The key terms of the Termination Agreement are:
- Termination Payment – CUR is enitled to receive a termination payment from MGL, payable through the issuance of 2,000,000 shares of MGL
- Private Placement – CUR has agreed to purchase 1,500,000 units of MGL (“Units”) at a price of $0.10 per Unit for aggregate consideration of $150,000. Each Unit is comprised of one common share and one half warrant exercisable at $0.10 per share for a period of one year from closing subject to acceleration in the event that MGL receives a land use permit
- Equity Participation Right – CUR has been granted a right to participate in future equity financings of MGL in order to maintain its pro rata equity position in MGL for so long as CUR holds at least 10% of MGL’s issued and outstanding shares
- Board Nomination Right – CUR has been granted the right to nominate one director to the board of directors of MGL for so long as CUR holds at least 10% of MGL’s issued and outstanding shares
- Right of First Offer – CUR has been granted an exclusive right of first offer (“ROFO”) in respect of any joint venture or earn-in agreement for the Kuulu Project
Philip Williams, President and CEO commented, “We are very pleased to have entered into this agreement with Meliadine Gold Ltd. which we believe is a good outcome for both groups but more importantly positions the Kuulu Project for future advancement. The Earn-In Agreement was the cornerstone for NxGold Ltd., the former name of the Company, however, due to continued delays in the renewal of the existing land use agreement the Earn-In Agreement was put into force majore thereby preventing the Company from earning its potential interest in the Kuluu Project. The Termination Agreement gives CUR the ability to secure up to a 20% equity interest in MGL with important rights to maintain this interest and oversee the future progress of the Kuluu Project. The MGL team has a long history with the project and area and we are optimistic they can make progress on the land use renewal permit in due course.”

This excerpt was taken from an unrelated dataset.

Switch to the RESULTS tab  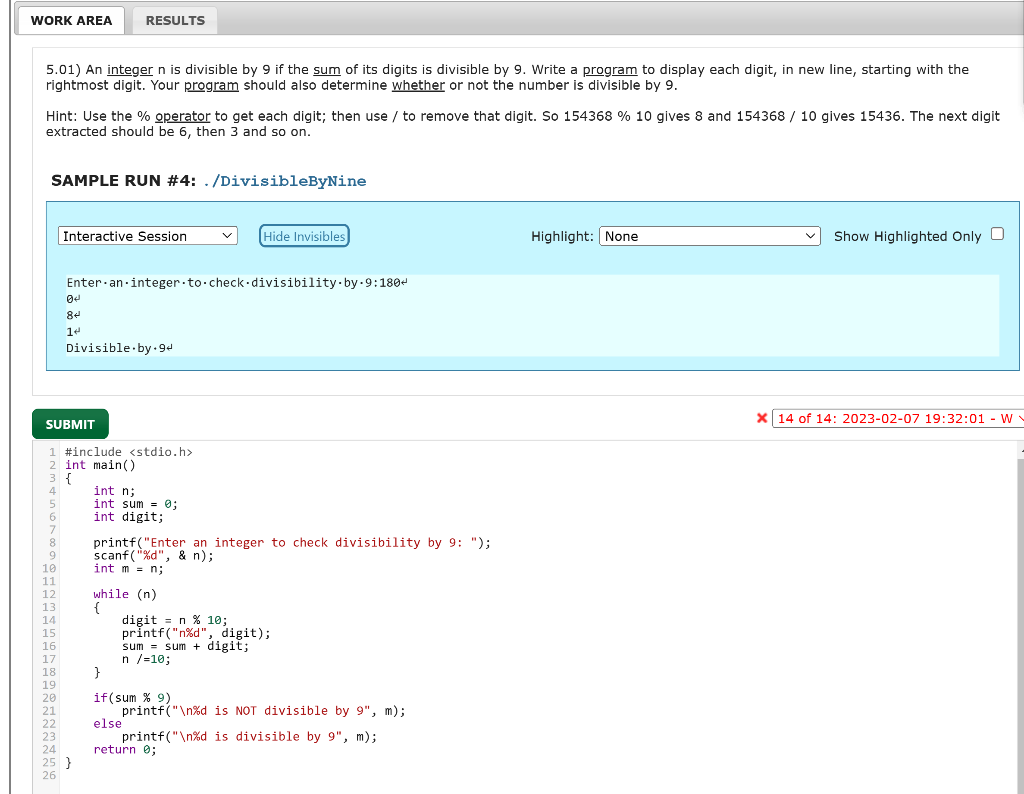pos(173,20)
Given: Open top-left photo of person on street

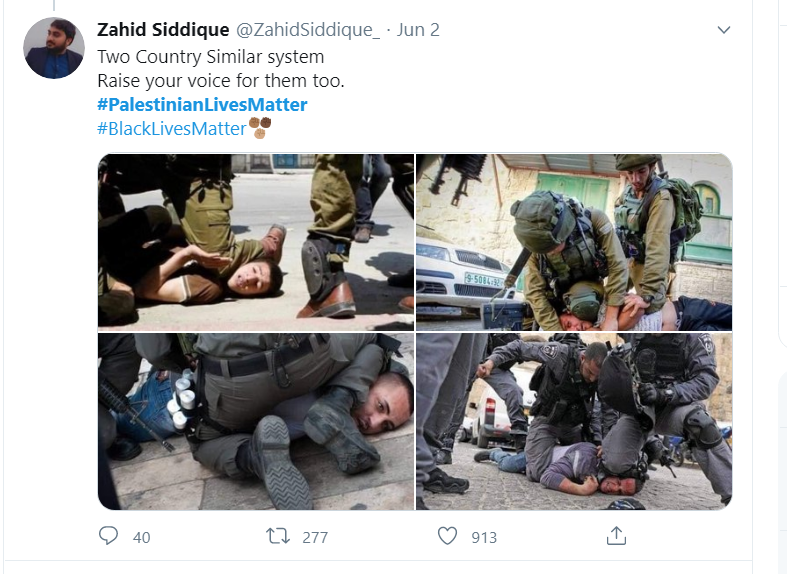Looking at the screenshot, I should point(256,242).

Glen Dickson, President and CEO of Meliadine Gold Ltd commented, “I am pleased to welcome International Consolidated Uranium as a shareholder of Meliadine Gold. Both groups recognize the potential of the project but also that the path forward requires a patient and focused approach which the team at MGL is well equipped to undertake.”
About International Consolidated Uranium
International Consolidated Uranium Inc. (formally, NxGold Ltd.) is a Vancouver-based exploration and development company. The Company has entered option agreements to acquire five uranium projects in Australia, Canada and Argentina each with significant past expenditures and attractive characteristics for development: with Mega Uranium Ltd. (TSX: MGA), the right to acquire a 100% interest in the Ben Lomond and Georgetown uranium projects in Australia; with IsoEnergy Ltd. (TSXV: ISO), the right to acquire a 100% interest in the Mountain Lake uranium project in Nunavut, Canada; with a private individual, the right to acquire a 100% interest in the Moran Lake uranium and vanadium project in Labrador, Canada; and with U3O8 Corp. (TSXV: UWE.H), the right to acquire a 100% interest in the Laguna Salada uranium and vanadium project in Argentina. The Company entered into the Mountain lake option agreement with IsoEnergy on July 16, 2020, and the transaction remains subject to regulatory approval, as does the transaction with U3O8 Corp. on the Laguna Salada Project. In addition, the Company owns 80% of the Mt. Roe gold project located in the Pilbara region of Western Australia and an equity interest in Meliadine Gold Ltd. the owner of the Kuulu Gold Project (formerly known as the Peter Lake Gold Project) in Nunavut.
President and CEO
International Consolidated Uranium Inc.
+1 778 383 3057
Neither TSX Venture Exchange nor its Regulations Services Provider (as that term is defined in policies of the TSX Venture Exchange) accepts responsibility for the adequacy or accuracy of this release.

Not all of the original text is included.